Qu’il le dise de vive voix, alors qu’il le fasse. Quelque chose de bien, qu’il l’épouserait. devant Dieu et la communauté, afin qu’il puisse donner Elle a le respect d’une épouse et non celui d’un homme. Honte à toi d’être dépendant. Geraldo est parti église avec une poitrine plus légère que Il entra et alla faire la deuxième visite de jour. Il a arrêté le chariot devant le magasin.

de Dona Eulia lorsque le mouvement était à son apogée, avec une demi-douzaine de personnes Faire du shopping et bavarder sur le trottoir. Mme. Eulalie le vit arriver et se redressa. Le corps derrière le comptoir, prêt pour le Une confrontation, dont il savait qu’elle allait arriver, mais le Ce que Geraldo a fait l’a prise par surprise.

Il n’a pas crié, il n’a pas accusé, il n’a pas menacé. Il entra calmement dans le magasin, sortit le Il portait un chapeau par politesse et parlait fort. assez pour tout le monde à l’intérieur Ils entendraient. a déclaré que Mme Eulália avait avait été la marraine de Rosa et qu’il Je respectais cela, mais plus que du respect Cela s’est terminé là où l’intrusion avait commencé.

Il a déclaré que Manoela était une femme honorable. qui avait sauvé ses enfants de avoir faim et grandir sans soins, qu’elle avait fait plus pour cela une famille en quelques semaines, plus que tout le village Je l’avais fait en un an de vie. Pourquoi personne, pas même Dona Eulália, avec tout son L’inquiétude qu’il disait avoir, il l’avait semblait aider lorsqu’il était naufrage.
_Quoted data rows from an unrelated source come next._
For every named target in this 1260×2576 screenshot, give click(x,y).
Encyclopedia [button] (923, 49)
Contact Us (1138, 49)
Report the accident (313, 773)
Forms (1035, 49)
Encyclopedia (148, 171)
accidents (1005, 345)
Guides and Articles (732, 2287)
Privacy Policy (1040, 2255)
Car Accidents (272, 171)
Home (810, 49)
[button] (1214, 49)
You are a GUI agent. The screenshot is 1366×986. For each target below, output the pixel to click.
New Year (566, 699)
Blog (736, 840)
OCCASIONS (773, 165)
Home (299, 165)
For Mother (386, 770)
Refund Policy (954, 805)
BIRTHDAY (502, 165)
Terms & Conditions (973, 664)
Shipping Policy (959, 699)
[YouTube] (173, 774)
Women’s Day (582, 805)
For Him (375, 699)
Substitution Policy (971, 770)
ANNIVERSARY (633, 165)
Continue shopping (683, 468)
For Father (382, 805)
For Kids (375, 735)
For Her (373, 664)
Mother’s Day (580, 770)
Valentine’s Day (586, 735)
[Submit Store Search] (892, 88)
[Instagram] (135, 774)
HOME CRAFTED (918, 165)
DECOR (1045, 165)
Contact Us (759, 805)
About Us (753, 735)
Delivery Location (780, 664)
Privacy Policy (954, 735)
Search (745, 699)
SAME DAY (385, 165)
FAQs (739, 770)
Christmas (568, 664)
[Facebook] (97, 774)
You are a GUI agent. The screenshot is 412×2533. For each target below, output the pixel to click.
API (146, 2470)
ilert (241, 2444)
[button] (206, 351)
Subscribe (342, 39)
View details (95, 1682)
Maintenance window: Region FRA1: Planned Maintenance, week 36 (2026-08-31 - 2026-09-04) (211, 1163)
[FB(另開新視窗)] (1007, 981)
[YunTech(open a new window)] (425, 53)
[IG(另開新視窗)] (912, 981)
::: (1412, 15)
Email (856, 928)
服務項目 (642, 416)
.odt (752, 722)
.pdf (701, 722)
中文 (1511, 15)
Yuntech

 Le silence qui a régné pendant la vente était de Couper avec un couteau. Dona Eulalia a inauguré le bouche pour répondre, mais Geraldo Il a poursuivi. il a dit qu’il allait se marier Manuela, que le père Venâncio connaissait déjà, et que les proclamations seraient lues dans Dimanche, et tous ceux qui le souhaitaient pouvaient prendre la parole. Parlez librement, car les ragots ne Cela empêchait les gens bien de se marier.

Il a dit tout cela en regardant Dona Eulália. dans les yeux, avec une fermeté qui ne Il a admis une réfutation, puis a mis le chapeau remis sur la tête, acheté quoi Il en avait besoin au comptoir, il a payé correctement, et Il s’est éteint. Les gens présents à la vente sont restés se regardant sans savoir Que dire ? Et Dona Eulália, pour la première fois Une fois par an, la question restait sans réponse.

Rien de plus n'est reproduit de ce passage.